Soulignons à ce chapitre que la productivité dans les moulins à scie, dans les séchoirs et dans l’ensemble des usines en aval pour la transformation secondaire et tertiaire des produits consommables continue d’être ralentie par les mesures d’hygiène et de distanciation qui demeureront sans doute appliquées pour longtemps encore.
L’importance qu’a prise le commerce électronique a aussi contribué à vider les inventaires pour certaines marchandises et surtout, à générer la congestion du transport par camion, une industrie freinée par la disponibilité des véhicules et de la main-d’œuvre.

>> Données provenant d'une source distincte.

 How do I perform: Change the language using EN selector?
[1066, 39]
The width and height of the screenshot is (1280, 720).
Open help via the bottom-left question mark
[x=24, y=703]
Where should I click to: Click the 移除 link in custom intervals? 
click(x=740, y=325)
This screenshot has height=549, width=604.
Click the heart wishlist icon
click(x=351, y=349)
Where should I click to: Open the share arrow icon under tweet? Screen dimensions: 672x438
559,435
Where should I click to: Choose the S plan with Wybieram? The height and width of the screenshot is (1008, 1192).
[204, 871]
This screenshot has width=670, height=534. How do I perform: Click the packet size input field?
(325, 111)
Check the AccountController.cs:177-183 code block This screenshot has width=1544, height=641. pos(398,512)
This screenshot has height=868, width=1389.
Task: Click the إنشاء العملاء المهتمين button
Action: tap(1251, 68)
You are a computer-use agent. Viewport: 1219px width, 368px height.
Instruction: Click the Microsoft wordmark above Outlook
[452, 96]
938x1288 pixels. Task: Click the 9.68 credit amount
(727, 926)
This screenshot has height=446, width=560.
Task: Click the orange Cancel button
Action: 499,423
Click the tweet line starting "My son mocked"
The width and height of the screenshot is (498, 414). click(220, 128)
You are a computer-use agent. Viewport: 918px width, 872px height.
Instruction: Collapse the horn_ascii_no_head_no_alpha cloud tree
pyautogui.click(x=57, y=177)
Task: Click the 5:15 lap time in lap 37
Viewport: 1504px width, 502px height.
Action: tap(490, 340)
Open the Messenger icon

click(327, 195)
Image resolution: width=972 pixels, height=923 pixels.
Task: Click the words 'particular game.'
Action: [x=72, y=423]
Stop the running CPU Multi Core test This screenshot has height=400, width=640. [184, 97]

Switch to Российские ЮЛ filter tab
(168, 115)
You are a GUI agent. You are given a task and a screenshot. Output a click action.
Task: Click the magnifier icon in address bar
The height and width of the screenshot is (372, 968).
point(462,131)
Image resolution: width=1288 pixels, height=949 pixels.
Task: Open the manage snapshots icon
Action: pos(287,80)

Pour tous les facteurs évoqués, le « taux de service » dans notre industrie tourne autour de 80 % alors que le seuil de satisfaction est fixé à 95 %. Je parle ici du pourcentage d’exactitude qualitative et quantitative de la marchandise qu’une quincaillerie reçoit précisément et au jour prévu qu’elle l’attend. « Du jamais vu depuis les 25 ans que je suis dans l’industrie! », confie un joueur-clé qui préfère l’anonymat.
Autre phénomène « jamais vu », c’est le nombre croissant de marchands qui supplient leurs concurrents de fermer le dimanche, car ils veulent aussi accéder à une pause, même que de plus en plus de magasins ferment dès midi le samedi tant leurs troupes sont lasses.
Terminons sur trois notes optimistes.
Premièrement, les marchands font de bonnes affaires, malgré les frais imputables à la gestion sanitaire.
Deuxièmement, les retards de livraison devraient être résorbés d’ici la fin juillet et la situation reviendra à la normale, si ce mot m’est encore permis.
Enfin, notre monde a compris la nécessité de s’ouvrir au e-commerce ainsi qu’à d’autres technologies facilitant les relations clients et fournisseurs.